Residents in Chicago told Block Club that some pop-up testing sites were dirty, disorganized, or employed workers who didn’t wear masks or gloves. Some told insured people to claim on their forms that they were uninsured, and some appeared to charge for COVID-19 tests that should have been free.
Robert McNees of Chicago told Block Club that he and his family went to a pop-up and provided some of their information before seeing how disorganized it was inside. They left without getting tested.
“Just kind of given the chaos and everything, we thought that we probably wouldn’t be too confident in the results of the test, if we had collected it correctly or stored the sample correctly,” Mr. McNees said.
Even so, a few hours later he and his family all received emails from the company that runs the pop-up site. The emails said they had all tested negative for COVID-19.
The problem isn’t unique to Chicago. An Ohio resident told CBS affiliate WBNS that she was experiencing a delay in results from her nasal swab at a Columbus pop-up site, according to a Jan. 2 report.
The pop-up sent her nasal swab, a PCR test, to Linden, N.J.-based Accu Reference Medical Lab, the report said. Results from those tests are usually available 24 hours later. Accu Reference said increased call volume and staffing issues related to the pandemic were causing delays.
The Ohio resident told WBNS she had not received her results at least three days after she had a test done at the site, which was open Dec. 29 and Dec. 30.

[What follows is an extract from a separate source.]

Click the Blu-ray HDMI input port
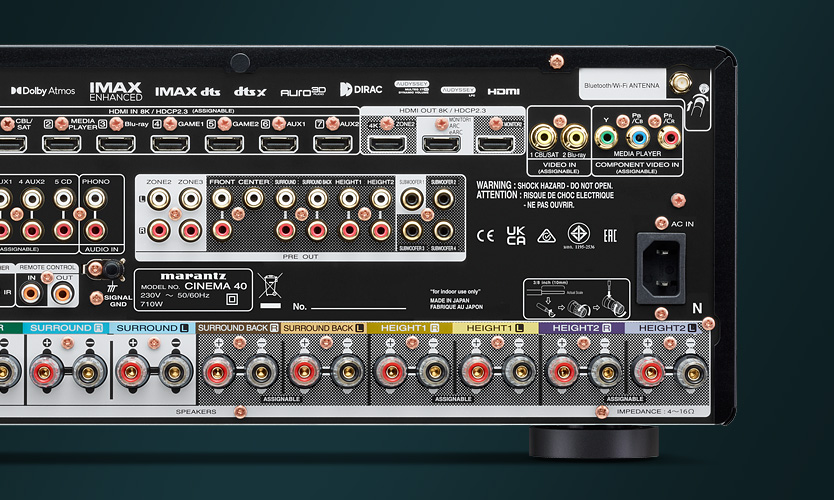Screen dimensions: 834x500 pos(116,144)
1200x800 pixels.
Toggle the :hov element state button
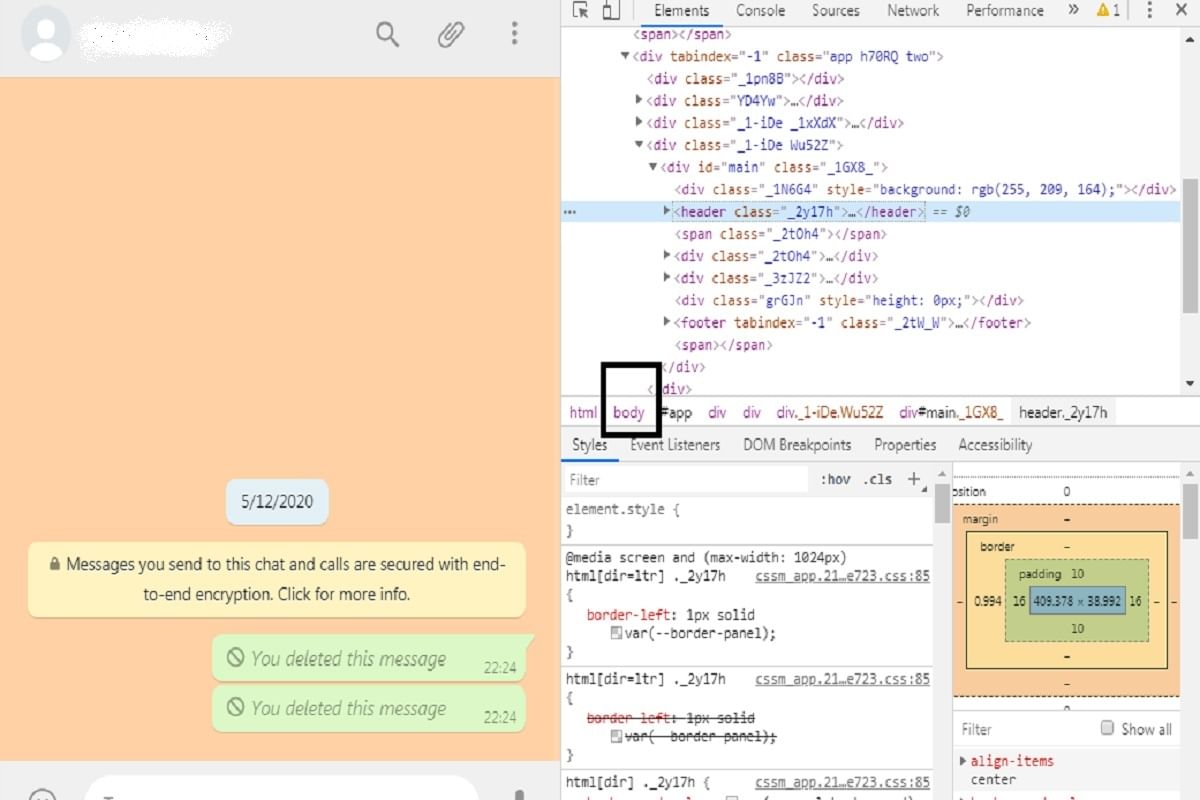pyautogui.click(x=835, y=479)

“It’s not useful if they don’t give you the results that were promised,” Jacob Bennett, a Chicago resident who experienced a similar delay, told Block Club. “High level, I don’t have any reason to think that the actual testing is problematic — but not getting a result defeats the entire purpose.”.
“I honestly felt like if I didn’t have COVID after going, I would have it upon leaving,” one Chicago resident told Block Club after hearing unmasked and ungloved workers complain of headaches at a pop-up he went to.
The Federal Trade Commission posted a notice on April 30, 2020, warning that some COVID-19 testing sites could be scams.